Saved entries
"""
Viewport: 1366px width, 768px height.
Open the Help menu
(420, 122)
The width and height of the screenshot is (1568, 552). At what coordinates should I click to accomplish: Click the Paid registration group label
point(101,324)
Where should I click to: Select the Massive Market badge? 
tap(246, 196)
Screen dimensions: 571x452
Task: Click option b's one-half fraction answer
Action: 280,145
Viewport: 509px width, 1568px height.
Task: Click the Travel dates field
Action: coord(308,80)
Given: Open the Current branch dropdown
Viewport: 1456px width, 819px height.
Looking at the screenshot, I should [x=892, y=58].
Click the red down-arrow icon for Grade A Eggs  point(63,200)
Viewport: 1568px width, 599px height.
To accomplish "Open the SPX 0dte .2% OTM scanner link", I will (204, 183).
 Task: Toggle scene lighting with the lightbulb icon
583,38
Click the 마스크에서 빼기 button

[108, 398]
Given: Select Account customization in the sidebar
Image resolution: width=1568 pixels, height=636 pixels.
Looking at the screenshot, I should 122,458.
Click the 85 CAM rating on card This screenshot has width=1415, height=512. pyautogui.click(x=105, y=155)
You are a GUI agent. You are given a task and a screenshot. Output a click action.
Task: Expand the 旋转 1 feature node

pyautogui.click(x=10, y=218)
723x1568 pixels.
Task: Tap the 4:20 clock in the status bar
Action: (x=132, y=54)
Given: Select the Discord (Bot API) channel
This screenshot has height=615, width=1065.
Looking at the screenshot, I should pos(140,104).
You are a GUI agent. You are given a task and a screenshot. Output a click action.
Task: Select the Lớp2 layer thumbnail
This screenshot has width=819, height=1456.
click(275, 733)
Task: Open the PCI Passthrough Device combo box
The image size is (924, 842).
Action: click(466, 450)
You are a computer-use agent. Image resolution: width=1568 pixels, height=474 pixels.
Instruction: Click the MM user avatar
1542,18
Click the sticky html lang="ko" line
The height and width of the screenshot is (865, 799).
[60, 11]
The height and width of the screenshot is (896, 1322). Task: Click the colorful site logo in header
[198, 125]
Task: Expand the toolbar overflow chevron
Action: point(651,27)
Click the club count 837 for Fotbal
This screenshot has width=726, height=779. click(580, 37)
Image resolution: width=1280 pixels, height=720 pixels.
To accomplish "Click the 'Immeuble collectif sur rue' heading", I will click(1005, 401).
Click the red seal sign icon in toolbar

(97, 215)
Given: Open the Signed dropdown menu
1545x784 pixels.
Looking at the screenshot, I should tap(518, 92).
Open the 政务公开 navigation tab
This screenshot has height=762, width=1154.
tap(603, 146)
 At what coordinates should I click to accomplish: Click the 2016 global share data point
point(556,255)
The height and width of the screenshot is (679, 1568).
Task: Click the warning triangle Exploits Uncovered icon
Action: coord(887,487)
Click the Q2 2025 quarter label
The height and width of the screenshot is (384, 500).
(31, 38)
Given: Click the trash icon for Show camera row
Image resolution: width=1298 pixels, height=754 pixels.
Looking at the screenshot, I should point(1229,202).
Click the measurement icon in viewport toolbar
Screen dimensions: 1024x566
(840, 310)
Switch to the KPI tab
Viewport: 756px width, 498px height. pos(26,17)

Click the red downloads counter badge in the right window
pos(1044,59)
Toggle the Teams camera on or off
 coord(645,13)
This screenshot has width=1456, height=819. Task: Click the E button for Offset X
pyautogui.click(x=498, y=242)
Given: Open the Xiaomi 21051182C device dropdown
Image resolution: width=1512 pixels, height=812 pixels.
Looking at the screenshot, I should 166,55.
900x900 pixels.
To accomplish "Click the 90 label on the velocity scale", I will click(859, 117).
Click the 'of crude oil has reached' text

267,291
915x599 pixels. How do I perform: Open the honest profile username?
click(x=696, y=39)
"""
→ **Instructions to follow**
Transcribe each record exactly. Leave nothing out.

→ **Response**
Viewport: 1366px width, 768px height.
Open the Help menu
(420, 122)
The width and height of the screenshot is (1568, 552). At what coordinates should I click to accomplish: Click the Paid registration group label
point(101,324)
Where should I click to: Select the Massive Market badge? 
tap(246, 196)
Screen dimensions: 571x452
Task: Click option b's one-half fraction answer
Action: 280,145
Viewport: 509px width, 1568px height.
Task: Click the Travel dates field
Action: coord(308,80)
Given: Open the Current branch dropdown
Viewport: 1456px width, 819px height.
Looking at the screenshot, I should [x=892, y=58].
Click the red down-arrow icon for Grade A Eggs  point(63,200)
Viewport: 1568px width, 599px height.
To accomplish "Open the SPX 0dte .2% OTM scanner link", I will (204, 183).
 Task: Toggle scene lighting with the lightbulb icon
583,38
Click the 마스크에서 빼기 button

[108, 398]
Given: Select Account customization in the sidebar
Image resolution: width=1568 pixels, height=636 pixels.
Looking at the screenshot, I should 122,458.
Click the 85 CAM rating on card This screenshot has width=1415, height=512. pyautogui.click(x=105, y=155)
You are a GUI agent. You are given a task and a screenshot. Output a click action.
Task: Expand the 旋转 1 feature node

pyautogui.click(x=10, y=218)
723x1568 pixels.
Task: Tap the 4:20 clock in the status bar
Action: (x=132, y=54)
Given: Select the Discord (Bot API) channel
This screenshot has height=615, width=1065.
Looking at the screenshot, I should pos(140,104).
You are a GUI agent. You are given a task and a screenshot. Output a click action.
Task: Select the Lớp2 layer thumbnail
This screenshot has width=819, height=1456.
click(275, 733)
Task: Open the PCI Passthrough Device combo box
The image size is (924, 842).
Action: click(466, 450)
You are a computer-use agent. Image resolution: width=1568 pixels, height=474 pixels.
Instruction: Click the MM user avatar
1542,18
Click the sticky html lang="ko" line
The height and width of the screenshot is (865, 799).
[60, 11]
The height and width of the screenshot is (896, 1322). Task: Click the colorful site logo in header
[198, 125]
Task: Expand the toolbar overflow chevron
Action: point(651,27)
Click the club count 837 for Fotbal
This screenshot has width=726, height=779. click(580, 37)
Image resolution: width=1280 pixels, height=720 pixels.
To accomplish "Click the 'Immeuble collectif sur rue' heading", I will click(1005, 401).
Click the red seal sign icon in toolbar

(97, 215)
Given: Open the Signed dropdown menu
1545x784 pixels.
Looking at the screenshot, I should tap(518, 92).
Open the 政务公开 navigation tab
This screenshot has height=762, width=1154.
tap(603, 146)
 At what coordinates should I click to accomplish: Click the 2016 global share data point
point(556,255)
The height and width of the screenshot is (679, 1568).
Task: Click the warning triangle Exploits Uncovered icon
Action: coord(887,487)
Click the Q2 2025 quarter label
The height and width of the screenshot is (384, 500).
(31, 38)
Given: Click the trash icon for Show camera row
Image resolution: width=1298 pixels, height=754 pixels.
Looking at the screenshot, I should point(1229,202).
Click the measurement icon in viewport toolbar
Screen dimensions: 1024x566
(840, 310)
Switch to the KPI tab
Viewport: 756px width, 498px height. pos(26,17)

Click the red downloads counter badge in the right window
pos(1044,59)
Toggle the Teams camera on or off
 coord(645,13)
This screenshot has width=1456, height=819. Task: Click the E button for Offset X
pyautogui.click(x=498, y=242)
Given: Open the Xiaomi 21051182C device dropdown
Image resolution: width=1512 pixels, height=812 pixels.
Looking at the screenshot, I should 166,55.
900x900 pixels.
To accomplish "Click the 90 label on the velocity scale", I will click(859, 117).
Click the 'of crude oil has reached' text

267,291
915x599 pixels. How do I perform: Open the honest profile username?
click(x=696, y=39)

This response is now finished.